Fast integer square root in Go

2,521 views
Skip to first unread message

Job van der Zwan

unread,
Jul 16, 2012, 12:16:44 AM7/16/12
to golan...@googlegroups.com
TL;DR: Challenge: try to beat these integer square root algorithms using pure Go!

So, because I started working on a little (at the moment highly unreliable) math library, I've been trying out a bunch of different integer square root algorithms. This is the fastest code I've been able to come up with:

func Sqrt(x uint64) uint64 {
// The most significant bit of the square root of x is equal to log2(x)/2. 
// Using uint instead of uint64 guarantees native word size, which is 
// more than 60% faster on my x86 Netbook.
r := uint(1 << (u64.Log2(x) >> 1))
s := r >> 1
t := r + s
// Try to set a bit in the intermediate result, see if the square of the
// resulting number is smaller than the input. If not, set it as the new
// intermediate result. Shift a bit to the right, repeat.
for s > 0 {
if uint64(t)*uint64(t) <= x {
r = t
}
s >>= 1
t = r + s
}
return uint64(r)
}

This kind of surprised me, being such a simple algorithm, and involving a multiplication. It's the fastest option on an x86 simply because it actually avoids using uint64 most of the time. When that optimisation is taken out (or in the case of int32/uint32) it still appears to tie with Jack Crenshaw's algorithm, which I adapted as follows:

func Sqrt(x uint64) (r uint64) {
// p starts at the highest power of four less or equal to x
p := uint64(1 << ((Log2(x) >> 1) << 1))
for p > 0 {
if x >= r+p {
x -= r + p
r += p << 1
}
r >>= 1
p >>= 2
}
return
}

However, using the standard math package with casting to/from float64 is still two to three times faster (although I'm not entirely sure if I'm benchmarking in a way that is representative of real world situations - if not, the difference is probably even bigger). The FPU is hard to beat when it comes to square roots. This kind of frustrates me, because with everything else so far I've already managed to beat it :P. Any ideas?
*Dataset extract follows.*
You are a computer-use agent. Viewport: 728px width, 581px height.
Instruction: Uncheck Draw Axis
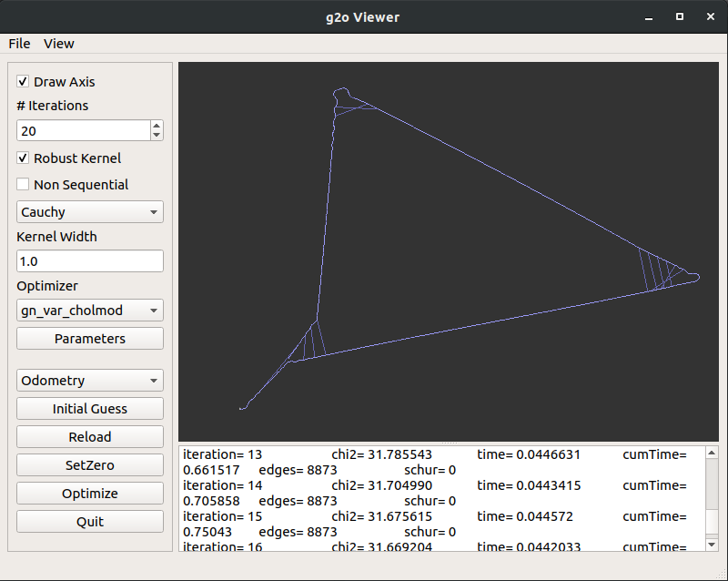[x=22, y=81]
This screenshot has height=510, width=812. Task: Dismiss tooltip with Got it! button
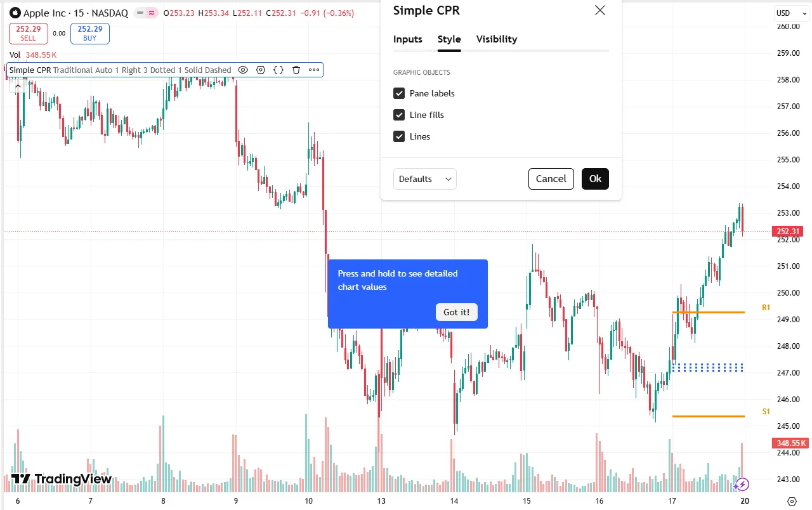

PS: Also, I'm not entirely sure if using u64.Log2 is really effective as an optimisation with the last algorithm: with evenly distributed numbers, the highest bit is set in 50% of the cases, right? So is it worth it? Should I assume even distribution when designing these algorithms?

Sonia Keys

unread,
Jul 16, 2012, 1:48:46 PM7/16/12
to golan...@googlegroups.com
This raises some interesting questions for an integer math library.  It does seem likely that different algorithms would be advantageous in different situations, on different machine architectures, for example, or with different input distributions.  A math library that offered different algorithms would seem valuable.  In cases where it had different algorithms, it might provide a benchmark function where you could supply data typical of your application and it would show the relative speeds of of the algorithms, for that data set, and on your machine.

Job van der Zwan

unread,
Jul 19, 2012, 7:20:46 AM7/19/12
to golan...@googlegroups.com
On Monday, 16 July 2012 19:48:46 UTC+2, Sonia Keys wrote:
This raises some interesting questions for an integer math library.  It does seem likely that different algorithms would be advantageous in different situations, on different machine architectures, for example, or with different input distributions.  A math library that offered different algorithms would seem valuable.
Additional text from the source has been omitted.